Two studies published Wednesday show Covid-19 vaccines do not increase the risk of miscarriage for pregnant women.
A team at the US Centers for Disease Control and Prevention studied data from the agency’s v-safe vaccine safety reporting program covering more than 2,000 pregnant women who got vaccinated. They found no higher risk among these women than for pregnant women in general. Miscarriages are common – between 11% and 22% of all recognized pregnancies end in miscarriages before 20 weeks of gestation, they said. This rate did not go up among vaccinated women, they found.

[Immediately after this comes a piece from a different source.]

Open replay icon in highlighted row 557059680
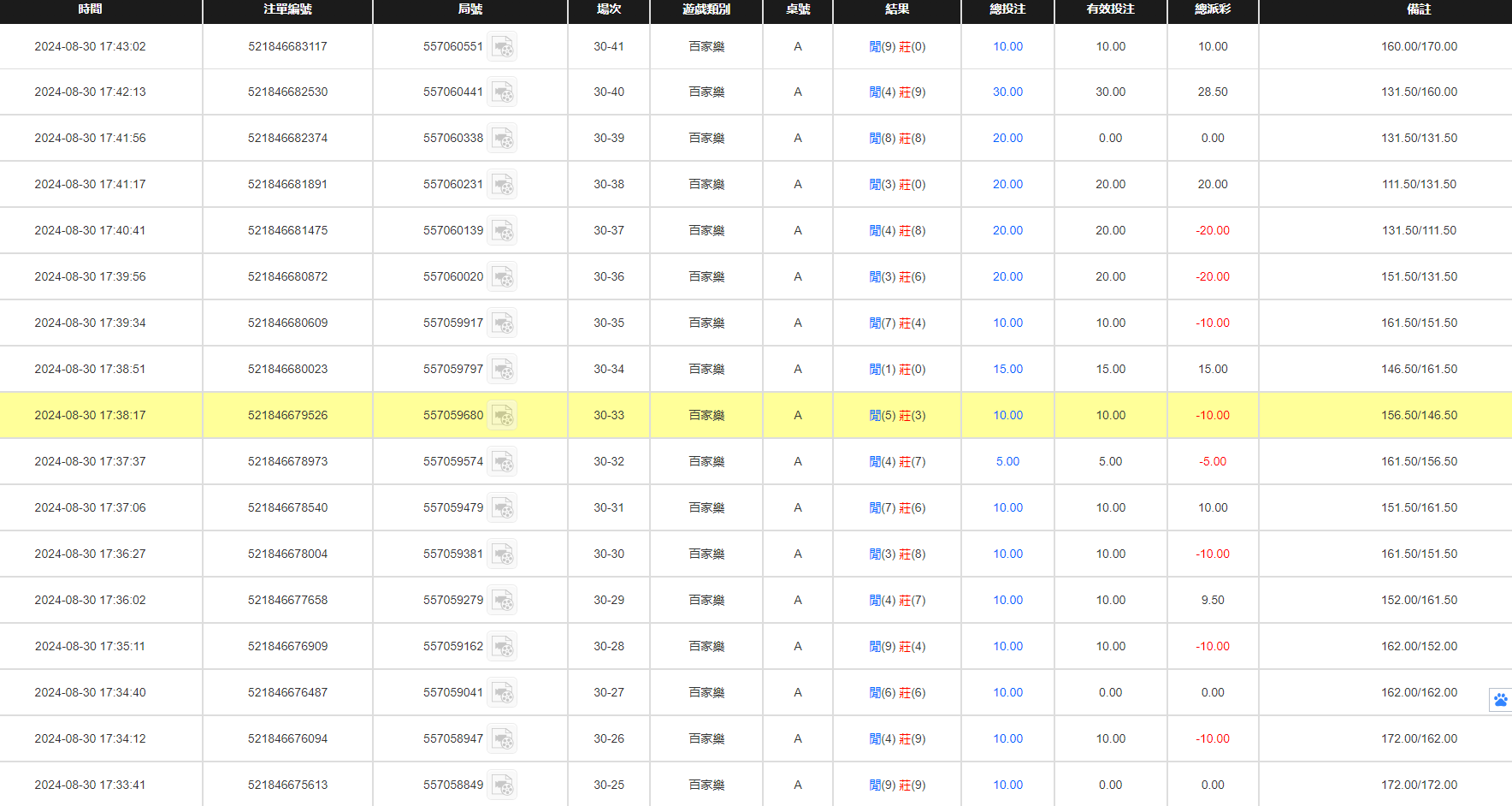This screenshot has width=1512, height=806. 502,416
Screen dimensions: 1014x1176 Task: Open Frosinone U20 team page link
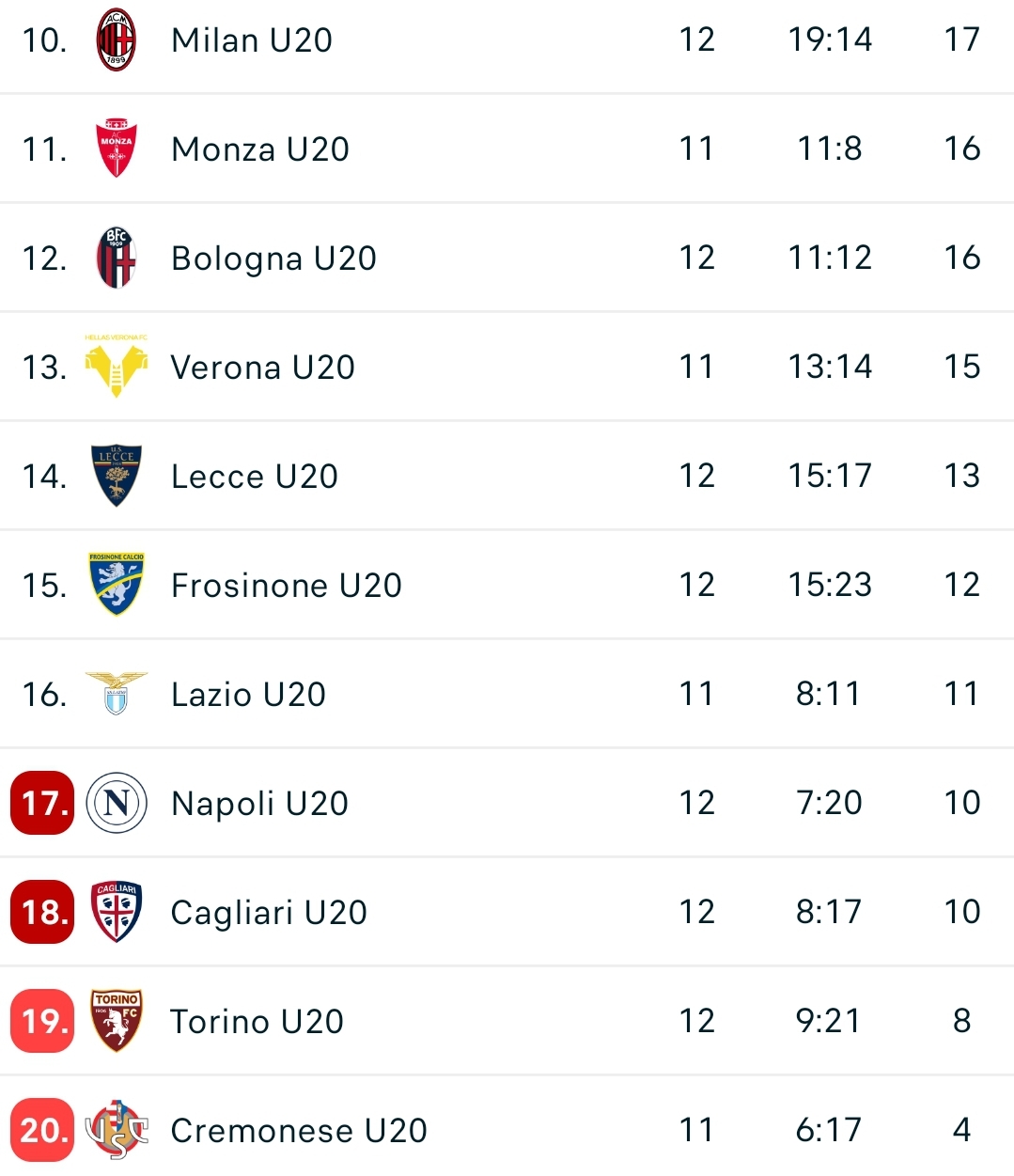click(x=286, y=586)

“These findings add to the accumulating evidence about the safety of mRNA Covid-19 vaccination in pregnancy,” Lauren Zauche of the CDC’s National Center on Birth Defects and Developmental Disabilities wrote in a letter to the New England Journal of Medicine.
In a second letter to the Journal of the American Medical Association, Dr. Elyse Kharbanda of HealthPartners Institute in Minneapolis and colleagues said they looked at different CDC data and came to the same conclusion – Covid-19 vaccines do not raise the risk of miscarriage.
They looked at data from eight health systems across the US covering 105,000 pregnancies through June. Those women who suffered miscarriages were no more likely to have been vaccinated, they found. The findings were the same whether women got Pfizer’s or Moderna’s vaccine. Too few pregnant women got the Johnson & Johnson vaccine to be able to assess the risk, they said.
The CDC has urged pregnant people to get vaccinated.